- [Problem details] From first line to last, output the records below exactly.

- [Data section]
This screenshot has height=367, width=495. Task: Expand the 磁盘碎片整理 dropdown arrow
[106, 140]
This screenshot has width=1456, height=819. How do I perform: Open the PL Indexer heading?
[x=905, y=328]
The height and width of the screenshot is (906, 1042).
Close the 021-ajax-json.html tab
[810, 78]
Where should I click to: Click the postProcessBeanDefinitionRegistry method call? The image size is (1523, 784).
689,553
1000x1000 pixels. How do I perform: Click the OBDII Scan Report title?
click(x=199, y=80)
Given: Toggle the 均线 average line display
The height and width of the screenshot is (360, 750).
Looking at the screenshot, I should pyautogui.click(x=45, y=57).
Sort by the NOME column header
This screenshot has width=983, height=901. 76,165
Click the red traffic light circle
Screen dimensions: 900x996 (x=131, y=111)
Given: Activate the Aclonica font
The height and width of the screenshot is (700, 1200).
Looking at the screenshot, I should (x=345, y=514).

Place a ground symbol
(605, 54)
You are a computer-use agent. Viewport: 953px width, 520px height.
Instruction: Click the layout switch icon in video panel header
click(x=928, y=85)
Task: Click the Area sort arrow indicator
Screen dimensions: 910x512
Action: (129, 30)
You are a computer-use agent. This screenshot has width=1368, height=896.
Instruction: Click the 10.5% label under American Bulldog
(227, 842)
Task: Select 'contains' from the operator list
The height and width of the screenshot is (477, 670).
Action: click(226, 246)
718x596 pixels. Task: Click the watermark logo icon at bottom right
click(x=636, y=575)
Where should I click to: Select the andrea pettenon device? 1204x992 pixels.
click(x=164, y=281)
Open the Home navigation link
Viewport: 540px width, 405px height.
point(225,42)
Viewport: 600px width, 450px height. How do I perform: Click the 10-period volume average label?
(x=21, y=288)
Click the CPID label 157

- [Written solution]
This screenshot has height=367, width=495. Task: Expand the 磁盘碎片整理 dropdown arrow
[106, 140]
This screenshot has width=1456, height=819. How do I perform: Open the PL Indexer heading?
[x=905, y=328]
The height and width of the screenshot is (906, 1042).
Close the 021-ajax-json.html tab
[810, 78]
Where should I click to: Click the postProcessBeanDefinitionRegistry method call? The image size is (1523, 784).
689,553
1000x1000 pixels. How do I perform: Click the OBDII Scan Report title?
click(x=199, y=80)
Given: Toggle the 均线 average line display
The height and width of the screenshot is (360, 750).
Looking at the screenshot, I should pyautogui.click(x=45, y=57).
Sort by the NOME column header
This screenshot has width=983, height=901. 76,165
Click the red traffic light circle
Screen dimensions: 900x996 (x=131, y=111)
Given: Activate the Aclonica font
The height and width of the screenshot is (700, 1200).
Looking at the screenshot, I should (x=345, y=514).

Place a ground symbol
(605, 54)
You are a computer-use agent. Viewport: 953px width, 520px height.
Instruction: Click the layout switch icon in video panel header
click(x=928, y=85)
Task: Click the Area sort arrow indicator
Screen dimensions: 910x512
Action: (129, 30)
You are a computer-use agent. This screenshot has width=1368, height=896.
Instruction: Click the 10.5% label under American Bulldog
(227, 842)
Task: Select 'contains' from the operator list
The height and width of the screenshot is (477, 670).
Action: click(226, 246)
718x596 pixels. Task: Click the watermark logo icon at bottom right
click(x=636, y=575)
Where should I click to: Select the andrea pettenon device? 1204x992 pixels.
click(x=164, y=281)
Open the Home navigation link
Viewport: 540px width, 405px height.
point(225,42)
Viewport: 600px width, 450px height. How do I perform: Click the 10-period volume average label?
(x=21, y=288)
Click the CPID label 157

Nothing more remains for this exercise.